By Caroline SCOTT-THOMAS , 04-Oct-2012

The Food and Agriculture Organization (FAO) food price index rose in September, up 1.4% from its August level, putting further pressure on manufacturers to pass on increased costs.

The food price index, based on the prices of a basket of internationally traded food commodities, was stable in August but September’s increase reflects higher prices for dairy, meat and cereals, while the price of oils and sugar fell. At 216 points, the index stands 22 points below its peak of 238 points in February 2011, and 9 points below its level of 225 points in September last year. 

Parmjit Singh, partner and head of the food and drink sector group at global law firm Eversheds, said: "News that global food prices have increased, albeit slightly, in September will put further pressure on already squeezed international food supply chains. Manufacturers and producers will naturally want to pass on increased costs to their clients but they will meet with stiff resistance from retailers who are reluctant to increase checkout prices for increasingly value-conscious consumers.”

Thinking local

He said that the rising trend of localised sourcing may go some way to easing supply concerns, but could also lead to further price rises if certain retailers find options are thereby limited.

“All in all, the net result will be further pressure on supply chains and, ultimately, consumers paying more for the food on their plates,” he said.

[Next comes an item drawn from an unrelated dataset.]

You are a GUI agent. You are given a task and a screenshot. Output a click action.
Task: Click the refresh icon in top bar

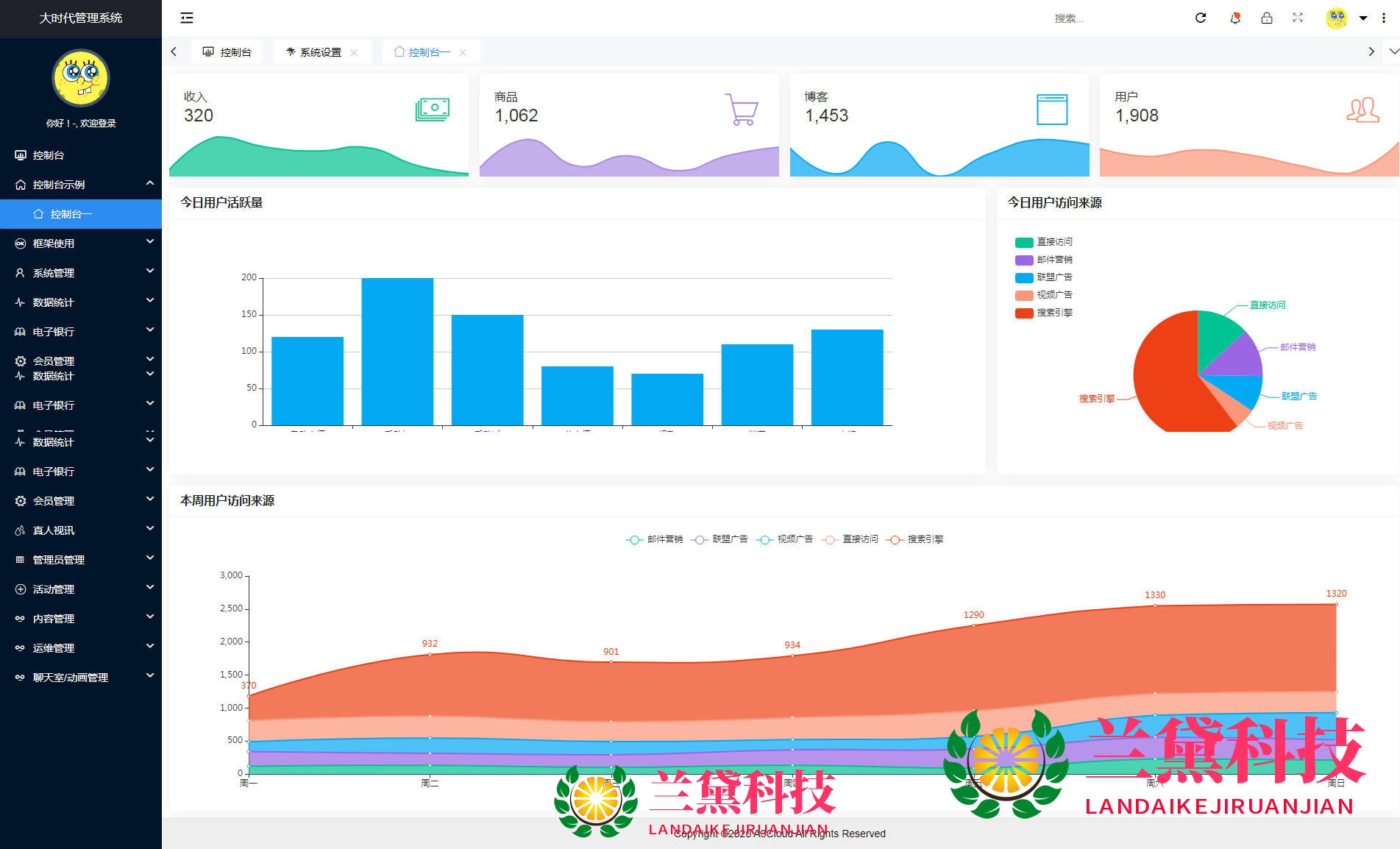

The FAO has said that the food industry should remain vigilant, but has rejected the idea that recent food price volatility could lead to a world food crisis. Last month, however, UN agency executives urged collaborative action to calm food commodity markets.

In the long term…

Singh added: "Looking over the longer term, with commodity prices likely to trend upwards and an increasingly volatile global climate, concerns over food security and scarcity - such as those witnessed in Russia last year and the recent drought in the USA - are likely to come increasingly to the fore.”

Food security is of particular concern in Africa, which has 28 of the 35 countries that the FAO lists as “affected by food insecurity and requiring external assistance for food.”

The organisation also said that deteriorating food security is a major concern in Syria, amid ongoing civil unrest.